DrivAerNet++: A Large-Scale Multimodal Car Dataset with Computational Fluid Dynamics Simulations and Deep Learning Benchmarks
Mohamed Elrefaie, Florin Morar, Angela Dai, Faez Ahmed
TL;DR
DrivAerNet++ addresses the scarcity of public, high-fidelity, multimodal car-aerodynamics data by delivering 8,000 CFD-rich designs with 24M-cell meshes and 39 TB of multi-modal data. The authors benchmark two core paradigms for drag prediction: geometry-based deep learning on 3D meshes and AutoML on 26-parameter tabular data, demonstrating both the potential and the generalization challenges of current methods across car categories. Key contributions include a 26-parameter parametric design space, multi-modal data (meshes, CFD fields, parametrics, point clouds, and labels), a high-fidelity CFD workflow using OpenFOAM v11, and initial, large-scale ML benchmarks that reveal how dataset scale and representation affect predictive performance. These resources aim to accelerate data-driven automotive design, surrogate modeling, and CFD acceleration while enabling reproducibility and cross-domain learning in aerodynamics.
Abstract
We present DrivAerNet++, the largest and most comprehensive multimodal dataset for aerodynamic car design. DrivAerNet++ comprises 8,000 diverse car designs modeled with high-fidelity computational fluid dynamics (CFD) simulations. The dataset includes diverse car configurations such as fastback, notchback, and estateback, with different underbody and wheel designs to represent both internal combustion engines and electric vehicles.
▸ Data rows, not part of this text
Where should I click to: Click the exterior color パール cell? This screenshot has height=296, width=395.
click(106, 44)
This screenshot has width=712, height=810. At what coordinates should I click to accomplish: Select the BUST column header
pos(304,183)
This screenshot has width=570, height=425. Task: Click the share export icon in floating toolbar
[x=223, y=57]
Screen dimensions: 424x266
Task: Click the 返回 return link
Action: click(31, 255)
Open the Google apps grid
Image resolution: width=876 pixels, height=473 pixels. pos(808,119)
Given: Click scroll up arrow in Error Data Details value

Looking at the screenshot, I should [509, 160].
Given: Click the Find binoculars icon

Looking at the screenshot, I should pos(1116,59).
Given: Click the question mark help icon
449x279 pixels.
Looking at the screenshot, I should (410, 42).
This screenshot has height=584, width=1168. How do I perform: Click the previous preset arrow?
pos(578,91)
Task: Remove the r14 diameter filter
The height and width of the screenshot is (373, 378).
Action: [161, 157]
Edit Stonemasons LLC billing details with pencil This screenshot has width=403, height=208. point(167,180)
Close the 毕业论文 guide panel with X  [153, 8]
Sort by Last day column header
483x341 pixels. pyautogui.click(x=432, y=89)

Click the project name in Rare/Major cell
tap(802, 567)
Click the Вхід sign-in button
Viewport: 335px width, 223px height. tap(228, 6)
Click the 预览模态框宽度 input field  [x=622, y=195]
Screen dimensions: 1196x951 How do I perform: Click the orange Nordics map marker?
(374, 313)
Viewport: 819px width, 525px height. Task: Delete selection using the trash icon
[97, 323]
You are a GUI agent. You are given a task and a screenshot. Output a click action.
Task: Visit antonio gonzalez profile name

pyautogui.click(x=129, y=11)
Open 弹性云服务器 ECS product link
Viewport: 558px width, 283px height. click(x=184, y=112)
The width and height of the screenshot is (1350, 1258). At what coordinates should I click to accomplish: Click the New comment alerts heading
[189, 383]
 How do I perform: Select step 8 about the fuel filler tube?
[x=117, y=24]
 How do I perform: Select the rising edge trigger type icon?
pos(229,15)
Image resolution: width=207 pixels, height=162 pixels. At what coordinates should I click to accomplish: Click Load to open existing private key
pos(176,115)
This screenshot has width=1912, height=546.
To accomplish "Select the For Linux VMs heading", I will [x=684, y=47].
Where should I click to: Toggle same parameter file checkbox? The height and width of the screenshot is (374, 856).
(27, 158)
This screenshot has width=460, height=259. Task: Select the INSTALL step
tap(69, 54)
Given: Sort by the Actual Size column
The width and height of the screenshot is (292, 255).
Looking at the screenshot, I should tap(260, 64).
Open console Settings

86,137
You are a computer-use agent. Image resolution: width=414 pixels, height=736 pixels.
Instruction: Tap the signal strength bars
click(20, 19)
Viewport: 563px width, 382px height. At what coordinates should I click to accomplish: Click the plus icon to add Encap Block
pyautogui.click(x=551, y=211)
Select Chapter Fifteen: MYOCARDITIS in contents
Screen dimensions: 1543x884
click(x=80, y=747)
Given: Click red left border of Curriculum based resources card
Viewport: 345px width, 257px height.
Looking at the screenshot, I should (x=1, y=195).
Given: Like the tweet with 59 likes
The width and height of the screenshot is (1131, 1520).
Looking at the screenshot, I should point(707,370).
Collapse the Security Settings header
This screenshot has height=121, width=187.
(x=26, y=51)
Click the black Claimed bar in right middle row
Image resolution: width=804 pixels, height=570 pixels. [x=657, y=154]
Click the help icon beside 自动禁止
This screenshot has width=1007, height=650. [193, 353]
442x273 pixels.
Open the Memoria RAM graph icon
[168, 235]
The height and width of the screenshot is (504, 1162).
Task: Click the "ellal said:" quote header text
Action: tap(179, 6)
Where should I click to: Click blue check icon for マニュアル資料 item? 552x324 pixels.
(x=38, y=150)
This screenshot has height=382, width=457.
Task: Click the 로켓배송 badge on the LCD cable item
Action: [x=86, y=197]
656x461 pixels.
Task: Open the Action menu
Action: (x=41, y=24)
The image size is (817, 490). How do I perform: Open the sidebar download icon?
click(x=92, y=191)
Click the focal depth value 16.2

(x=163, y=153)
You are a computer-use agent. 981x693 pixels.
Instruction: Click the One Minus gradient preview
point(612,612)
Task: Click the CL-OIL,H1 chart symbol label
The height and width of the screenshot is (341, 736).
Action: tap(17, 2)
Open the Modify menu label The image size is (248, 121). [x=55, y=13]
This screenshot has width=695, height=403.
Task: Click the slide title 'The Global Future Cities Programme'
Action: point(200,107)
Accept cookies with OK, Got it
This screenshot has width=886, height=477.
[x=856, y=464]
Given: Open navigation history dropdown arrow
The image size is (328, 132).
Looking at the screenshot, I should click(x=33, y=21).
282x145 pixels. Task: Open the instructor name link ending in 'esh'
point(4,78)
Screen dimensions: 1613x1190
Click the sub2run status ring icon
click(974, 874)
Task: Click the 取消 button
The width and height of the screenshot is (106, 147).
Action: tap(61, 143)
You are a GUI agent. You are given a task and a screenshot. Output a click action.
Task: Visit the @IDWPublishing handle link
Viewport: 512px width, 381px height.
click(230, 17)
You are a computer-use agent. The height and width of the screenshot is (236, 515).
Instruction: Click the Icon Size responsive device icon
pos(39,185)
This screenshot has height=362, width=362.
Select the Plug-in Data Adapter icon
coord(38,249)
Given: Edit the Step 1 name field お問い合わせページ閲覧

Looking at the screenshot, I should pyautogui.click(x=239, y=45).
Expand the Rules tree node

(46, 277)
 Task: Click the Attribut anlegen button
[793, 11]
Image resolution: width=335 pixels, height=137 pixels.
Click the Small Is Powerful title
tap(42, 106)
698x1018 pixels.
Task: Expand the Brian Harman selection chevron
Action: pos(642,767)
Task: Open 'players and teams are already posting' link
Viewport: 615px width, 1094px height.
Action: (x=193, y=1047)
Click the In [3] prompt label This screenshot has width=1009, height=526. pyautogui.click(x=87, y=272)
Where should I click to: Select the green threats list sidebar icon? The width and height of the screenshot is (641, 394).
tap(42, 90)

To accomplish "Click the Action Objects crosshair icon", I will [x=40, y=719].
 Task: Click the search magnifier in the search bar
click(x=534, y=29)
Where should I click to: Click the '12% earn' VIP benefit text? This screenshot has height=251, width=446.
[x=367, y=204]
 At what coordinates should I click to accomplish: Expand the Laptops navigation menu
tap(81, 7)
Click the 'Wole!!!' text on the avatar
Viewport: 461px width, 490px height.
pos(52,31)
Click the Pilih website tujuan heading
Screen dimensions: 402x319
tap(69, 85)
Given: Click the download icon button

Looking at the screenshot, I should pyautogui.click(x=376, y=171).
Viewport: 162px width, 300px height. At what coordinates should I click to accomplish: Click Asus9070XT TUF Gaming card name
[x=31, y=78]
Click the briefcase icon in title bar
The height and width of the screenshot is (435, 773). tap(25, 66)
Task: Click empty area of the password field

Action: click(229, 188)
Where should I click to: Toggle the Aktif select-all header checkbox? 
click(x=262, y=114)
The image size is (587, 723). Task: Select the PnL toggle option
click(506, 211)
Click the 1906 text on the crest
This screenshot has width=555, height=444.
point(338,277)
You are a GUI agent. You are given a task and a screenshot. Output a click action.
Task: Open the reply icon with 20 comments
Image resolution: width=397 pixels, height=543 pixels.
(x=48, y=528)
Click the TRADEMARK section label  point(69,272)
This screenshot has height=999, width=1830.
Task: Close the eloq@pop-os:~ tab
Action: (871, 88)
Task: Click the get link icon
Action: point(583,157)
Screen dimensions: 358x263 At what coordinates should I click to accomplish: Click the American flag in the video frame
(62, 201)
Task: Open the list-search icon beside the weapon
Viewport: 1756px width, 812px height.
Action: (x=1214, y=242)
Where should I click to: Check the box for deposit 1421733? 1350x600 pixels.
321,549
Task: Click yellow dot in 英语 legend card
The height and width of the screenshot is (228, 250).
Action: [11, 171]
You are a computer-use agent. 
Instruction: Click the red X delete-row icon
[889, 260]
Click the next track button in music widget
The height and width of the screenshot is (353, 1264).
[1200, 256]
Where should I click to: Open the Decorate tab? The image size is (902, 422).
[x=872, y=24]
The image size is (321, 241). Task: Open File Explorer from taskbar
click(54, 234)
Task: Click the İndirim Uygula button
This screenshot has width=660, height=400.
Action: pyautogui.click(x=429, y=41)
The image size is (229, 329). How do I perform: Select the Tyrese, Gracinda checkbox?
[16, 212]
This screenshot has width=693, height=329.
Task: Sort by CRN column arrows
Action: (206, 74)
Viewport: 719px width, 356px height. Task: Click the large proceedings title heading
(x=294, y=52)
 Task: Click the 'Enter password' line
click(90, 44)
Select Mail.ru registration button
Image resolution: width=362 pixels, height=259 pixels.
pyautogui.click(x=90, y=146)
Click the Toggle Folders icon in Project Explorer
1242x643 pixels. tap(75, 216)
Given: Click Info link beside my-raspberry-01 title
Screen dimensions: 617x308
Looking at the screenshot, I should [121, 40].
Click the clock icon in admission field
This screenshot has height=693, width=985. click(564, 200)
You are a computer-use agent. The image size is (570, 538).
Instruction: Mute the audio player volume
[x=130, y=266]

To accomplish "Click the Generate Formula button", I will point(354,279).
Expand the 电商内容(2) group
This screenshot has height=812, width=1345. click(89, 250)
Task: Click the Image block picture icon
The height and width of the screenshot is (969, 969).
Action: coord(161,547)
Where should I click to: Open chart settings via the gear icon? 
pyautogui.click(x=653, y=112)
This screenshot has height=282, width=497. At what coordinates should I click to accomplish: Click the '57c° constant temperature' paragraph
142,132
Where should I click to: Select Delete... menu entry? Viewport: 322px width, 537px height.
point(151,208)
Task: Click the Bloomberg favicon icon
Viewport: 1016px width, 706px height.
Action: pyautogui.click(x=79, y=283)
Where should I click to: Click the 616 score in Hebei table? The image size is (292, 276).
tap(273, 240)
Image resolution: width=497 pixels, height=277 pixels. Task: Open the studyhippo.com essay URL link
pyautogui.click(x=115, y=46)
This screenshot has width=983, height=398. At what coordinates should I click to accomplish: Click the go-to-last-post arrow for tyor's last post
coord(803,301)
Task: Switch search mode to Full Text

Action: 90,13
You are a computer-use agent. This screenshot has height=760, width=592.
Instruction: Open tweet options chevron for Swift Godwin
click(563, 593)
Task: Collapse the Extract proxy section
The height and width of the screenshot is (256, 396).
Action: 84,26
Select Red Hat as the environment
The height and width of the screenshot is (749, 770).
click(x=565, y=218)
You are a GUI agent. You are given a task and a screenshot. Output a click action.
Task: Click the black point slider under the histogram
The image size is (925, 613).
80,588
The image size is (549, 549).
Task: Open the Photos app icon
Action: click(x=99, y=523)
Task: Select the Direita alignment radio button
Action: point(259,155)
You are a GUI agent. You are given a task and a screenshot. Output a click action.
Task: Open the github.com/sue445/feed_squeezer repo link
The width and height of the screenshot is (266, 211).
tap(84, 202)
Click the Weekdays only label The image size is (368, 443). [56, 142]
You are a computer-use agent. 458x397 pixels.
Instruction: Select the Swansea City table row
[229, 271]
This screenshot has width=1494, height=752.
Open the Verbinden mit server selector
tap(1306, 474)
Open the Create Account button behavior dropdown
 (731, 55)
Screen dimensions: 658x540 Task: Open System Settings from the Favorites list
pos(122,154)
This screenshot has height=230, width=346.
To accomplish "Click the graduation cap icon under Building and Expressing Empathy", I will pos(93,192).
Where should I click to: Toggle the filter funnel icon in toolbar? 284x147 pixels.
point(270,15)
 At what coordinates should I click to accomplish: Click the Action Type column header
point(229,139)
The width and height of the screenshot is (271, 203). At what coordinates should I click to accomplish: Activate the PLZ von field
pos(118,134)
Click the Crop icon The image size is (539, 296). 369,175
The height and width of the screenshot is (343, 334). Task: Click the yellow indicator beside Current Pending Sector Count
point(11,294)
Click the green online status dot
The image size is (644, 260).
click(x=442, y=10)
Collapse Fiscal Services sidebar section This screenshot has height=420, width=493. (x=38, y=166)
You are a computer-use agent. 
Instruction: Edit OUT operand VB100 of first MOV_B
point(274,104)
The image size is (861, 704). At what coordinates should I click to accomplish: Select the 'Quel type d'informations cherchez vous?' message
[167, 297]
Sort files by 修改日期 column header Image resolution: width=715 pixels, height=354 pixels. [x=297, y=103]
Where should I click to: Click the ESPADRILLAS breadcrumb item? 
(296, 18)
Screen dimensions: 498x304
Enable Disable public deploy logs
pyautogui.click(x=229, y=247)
Each entry in the dataset features detailed 3D meshes, parametric models, aerodynamic coefficients, and extensive flow and surface field data, along with segmented parts for car classification and point cloud data. This dataset supports a wide array of machine learning applications including data-driven design optimization, generative modeling, surrogate model training, CFD simulation acceleration, and geometric classification. With more than 39 TB of publicly available engineering data, DrivAerNet++ fills a significant gap in available resources, providing high-quality, diverse data to enhance model training, promote generalization, and accelerate automotive design processes. Along with rigorous dataset validation, we also provide ML benchmarking results on the task of aerodynamic drag prediction, showcasing the breadth of applications supported by our dataset. This dataset is set to significantly impact automotive design and broader engineering disciplines by fostering innovation and improving the fidelity of aerodynamic evaluations. Dataset and code available at: https://github.com/Mohamedelrefaie/DrivAerNet.